# Fix for MRV Discovery issues with Linksys routers (multicast )



## fyodor (Sep 19, 2006)

For the last few months I've been having an issue with MRV - my upstairs and downstairs Tivos have on and off been unable to see each other in the NPL. Each Tivo retains internet access and can see my shared computer files. And existing MRV transfers continue to work, even if the other Tivo has disappeared from the NPL. Resetting the network settings would fix the issue for a little while, but they'd disappear again.

The Tivos are bridged to a MoCA network, one through an Actiontec router, another through an NIM-100 bridge. I had a Linksys router providing DHCP and internet access, bridged through an Actiontec bridge.

Anyway, the fix at the link below, which involved _enabling _ multicast filtering made the problem go away immediately. The upstairs/downstairs Tivos have been able to see each other reliably.

http://forums.linksysbycisco.com/linksys/board/message?board.id=Wireless_Routers&message.id=155072

Anyway, I thought that I'd pass this along, since I know that other people have had the same issue.

F


----------



## EUner (Jul 5, 2008)

Multicast filtering was enabled.
I have a Linksys WRT54GS running DD-WRT firmware v24 sp2. I have a second WRT54GS with same firmware acting as a second wireless access point. The WAN is disabled on this.
My Windows Home Server provides DHCP and DNS services.
Both TIVOs maintain their internet connection.

Any other suggestions are appreciated.


----------



## cburbs (Jan 29, 2009)

EUner said:


> Multicast filtering was enabled.
> I have a Linksys WRT54GS running DD-WRT firmware v24 sp2. I have a second WRT54GS with same firmware acting as a second wireless access point. The WAN is disabled on this.
> My Windows Home Server provides DHCP and DNS services.
> Both TIVOs maintain their internet connection.
> ...


I have been trying to get this to work as well - 
Only other thing suggested is in here -
http://www.tivocommunity.com/tivo-vb/showthread.php?p=7487199#post7487199

I have a dlink 655 as my main router and the Linksys running DD-WRT v24-sp2 (07/22/09) micro. It has Filter Multicast checked. Still no go.
Like I mentioned my Tivo has an IP address as well. Just "Stream Baby" doesn't show up under "Music, photos, & showcases".

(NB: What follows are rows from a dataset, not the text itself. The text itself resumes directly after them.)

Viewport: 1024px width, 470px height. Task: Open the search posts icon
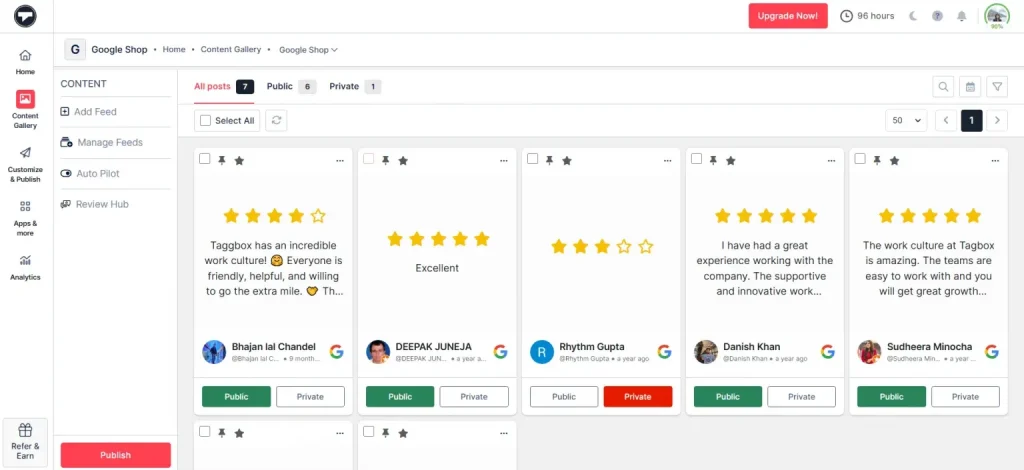pos(943,87)
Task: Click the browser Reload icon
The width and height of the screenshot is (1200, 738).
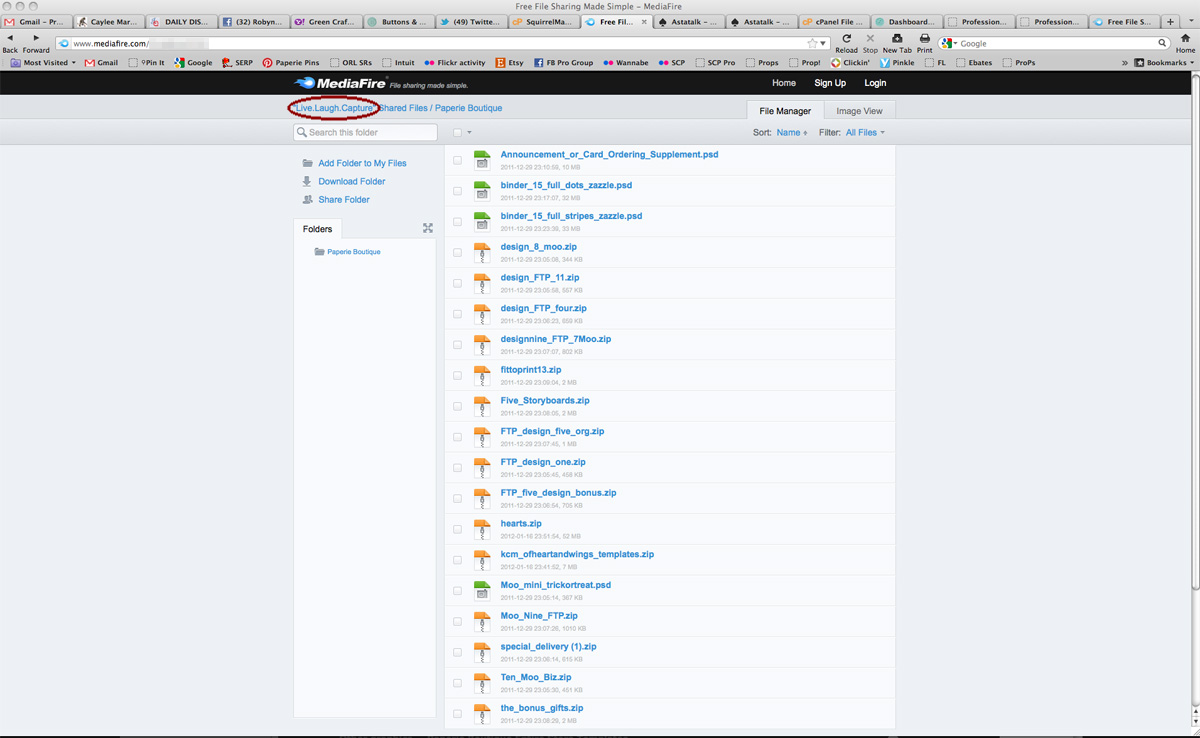Action: (x=846, y=38)
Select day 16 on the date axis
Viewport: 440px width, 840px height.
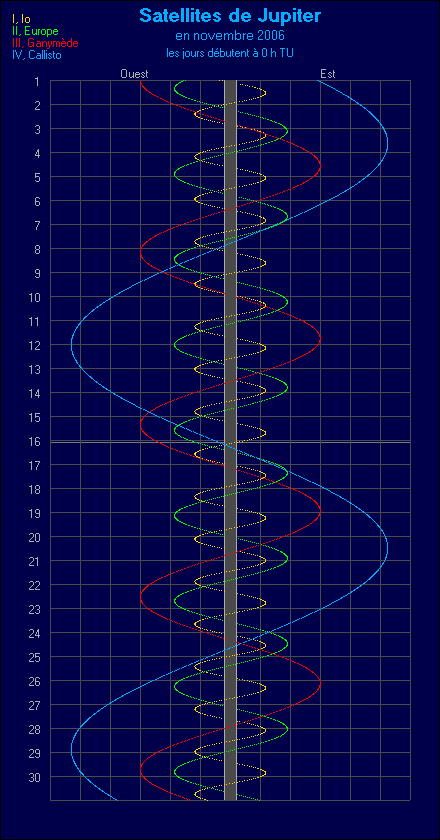click(34, 441)
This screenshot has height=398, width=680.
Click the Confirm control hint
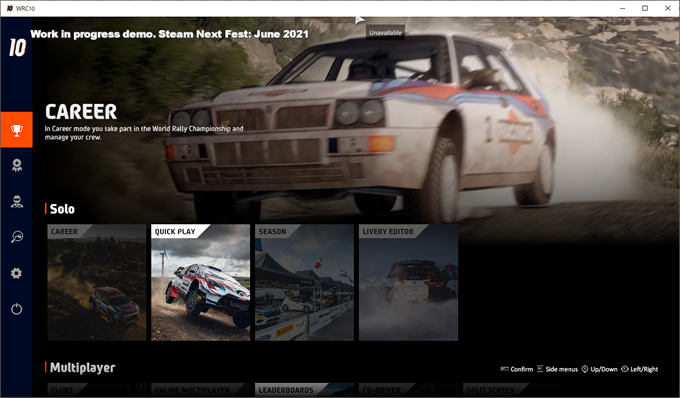517,369

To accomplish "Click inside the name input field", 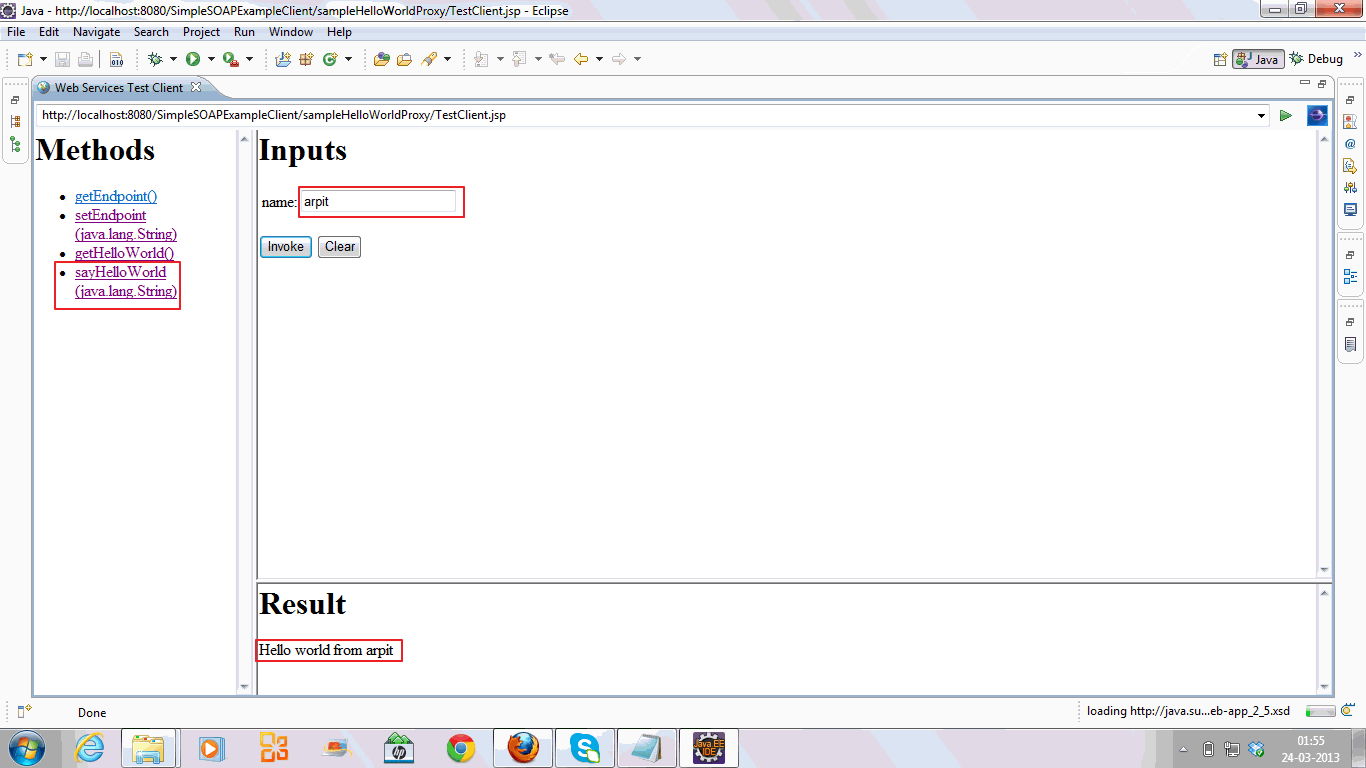I will (x=380, y=201).
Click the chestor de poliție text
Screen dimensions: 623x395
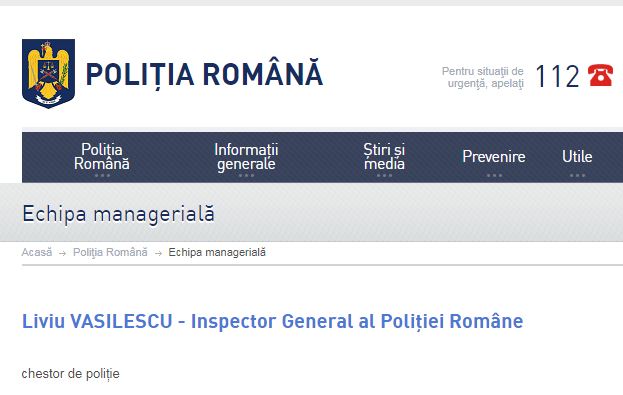[70, 374]
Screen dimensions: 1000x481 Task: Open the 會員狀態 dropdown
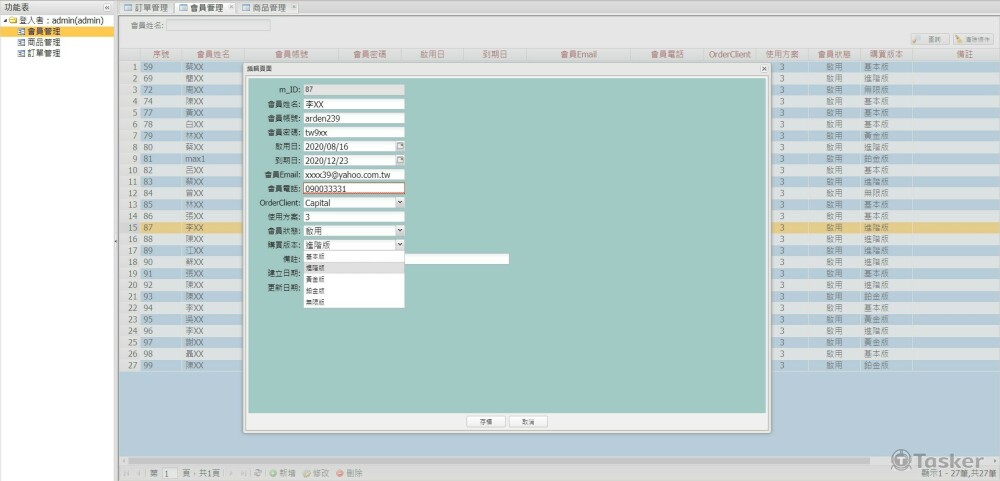click(400, 231)
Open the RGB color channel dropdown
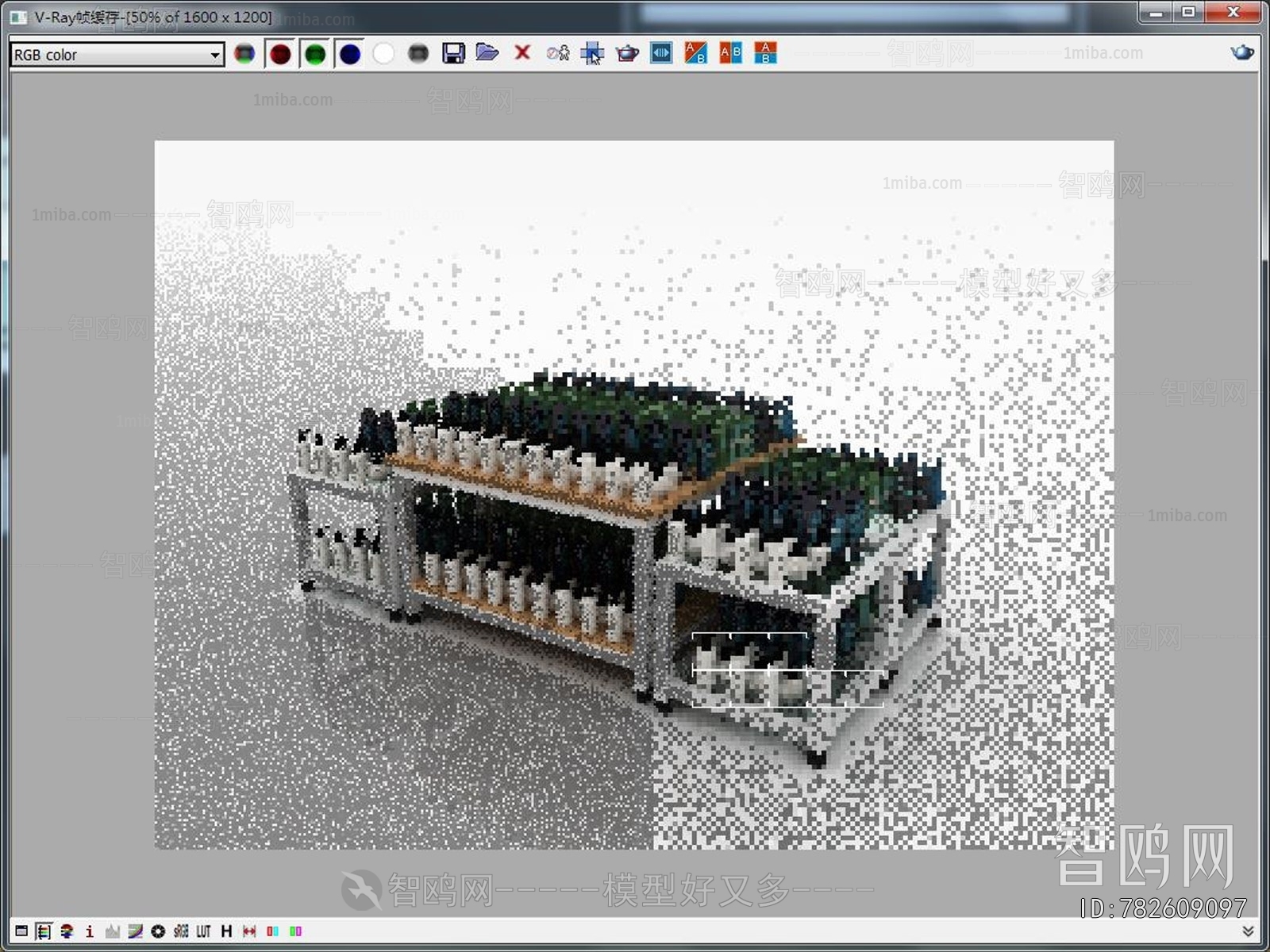 pos(117,55)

If you get something to work let me know and I will do the same. I didn't test the second thing in the link yet.


----------



## barbeedoll (Sep 26, 2005)

fyodor said:


> For the last few months I've been having an issue with MRV - my upstairs and downstairs Tivos have on and off been unable to see each other in the NPL. Each Tivo retains internet access and can see my shared computer files. And existing MRV transfers continue to work, even if the other Tivo has disappeared from the NPL. Resetting the network settings would fix the issue for a little while, but they'd disappear again.
> 
> The Tivos are bridged to a MoCA network, one through an Actiontec router, another through an NIM-100 bridge. I had a Linksys router providing DHCP and internet access, bridged through an Actiontec bridge.
> 
> ...


Great suggestion and I checked. I do have the multicast feature checked. Thanks for the idea. Any more things I can try will be appreciated.

Barbeedoll


----------